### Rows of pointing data
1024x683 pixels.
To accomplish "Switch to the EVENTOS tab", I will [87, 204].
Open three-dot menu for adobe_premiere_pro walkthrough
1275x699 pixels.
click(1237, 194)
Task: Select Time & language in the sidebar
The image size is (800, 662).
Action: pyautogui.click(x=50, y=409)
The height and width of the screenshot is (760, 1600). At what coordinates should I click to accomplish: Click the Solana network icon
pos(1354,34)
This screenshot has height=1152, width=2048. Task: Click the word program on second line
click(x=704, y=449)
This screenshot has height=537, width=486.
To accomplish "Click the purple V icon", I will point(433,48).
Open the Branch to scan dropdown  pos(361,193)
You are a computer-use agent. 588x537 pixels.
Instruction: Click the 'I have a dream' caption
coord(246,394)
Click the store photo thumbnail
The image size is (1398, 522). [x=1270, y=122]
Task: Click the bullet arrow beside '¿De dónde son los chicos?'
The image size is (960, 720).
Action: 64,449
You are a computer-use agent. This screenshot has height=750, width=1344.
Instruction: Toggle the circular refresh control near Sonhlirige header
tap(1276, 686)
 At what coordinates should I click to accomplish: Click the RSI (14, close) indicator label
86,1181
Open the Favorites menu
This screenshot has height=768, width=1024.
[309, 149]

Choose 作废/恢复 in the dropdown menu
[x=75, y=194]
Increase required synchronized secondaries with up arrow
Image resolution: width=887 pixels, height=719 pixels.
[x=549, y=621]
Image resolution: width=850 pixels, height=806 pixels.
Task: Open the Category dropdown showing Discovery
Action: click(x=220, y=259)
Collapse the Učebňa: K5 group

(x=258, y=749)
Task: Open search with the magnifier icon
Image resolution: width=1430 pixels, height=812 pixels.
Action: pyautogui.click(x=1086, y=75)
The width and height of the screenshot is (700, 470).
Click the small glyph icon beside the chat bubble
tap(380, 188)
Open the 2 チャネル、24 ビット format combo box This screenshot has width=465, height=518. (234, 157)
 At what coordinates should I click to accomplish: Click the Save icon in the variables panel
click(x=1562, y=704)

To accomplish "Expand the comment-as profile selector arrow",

### What the task requires
Copy every one of the items above line for line, with no changes.

### Solution below
1024x683 pixels.
To accomplish "Switch to the EVENTOS tab", I will [87, 204].
Open three-dot menu for adobe_premiere_pro walkthrough
1275x699 pixels.
click(1237, 194)
Task: Select Time & language in the sidebar
The image size is (800, 662).
Action: pyautogui.click(x=50, y=409)
The height and width of the screenshot is (760, 1600). At what coordinates should I click to accomplish: Click the Solana network icon
pos(1354,34)
This screenshot has height=1152, width=2048. Task: Click the word program on second line
click(x=704, y=449)
This screenshot has height=537, width=486.
To accomplish "Click the purple V icon", I will point(433,48).
Open the Branch to scan dropdown  pos(361,193)
You are a computer-use agent. 588x537 pixels.
Instruction: Click the 'I have a dream' caption
coord(246,394)
Click the store photo thumbnail
The image size is (1398, 522). [x=1270, y=122]
Task: Click the bullet arrow beside '¿De dónde son los chicos?'
The image size is (960, 720).
Action: 64,449
You are a computer-use agent. This screenshot has height=750, width=1344.
Instruction: Toggle the circular refresh control near Sonhlirige header
tap(1276, 686)
 At what coordinates should I click to accomplish: Click the RSI (14, close) indicator label
86,1181
Open the Favorites menu
This screenshot has height=768, width=1024.
[309, 149]

Choose 作废/恢复 in the dropdown menu
[x=75, y=194]
Increase required synchronized secondaries with up arrow
Image resolution: width=887 pixels, height=719 pixels.
[x=549, y=621]
Image resolution: width=850 pixels, height=806 pixels.
Task: Open the Category dropdown showing Discovery
Action: click(x=220, y=259)
Collapse the Učebňa: K5 group

(x=258, y=749)
Task: Open search with the magnifier icon
Image resolution: width=1430 pixels, height=812 pixels.
Action: pyautogui.click(x=1086, y=75)
The width and height of the screenshot is (700, 470).
Click the small glyph icon beside the chat bubble
tap(380, 188)
Open the 2 チャネル、24 ビット format combo box This screenshot has width=465, height=518. (234, 157)
 At what coordinates should I click to accomplish: Click the Save icon in the variables panel
click(x=1562, y=704)

To accomplish "Expand the comment-as profile selector arrow",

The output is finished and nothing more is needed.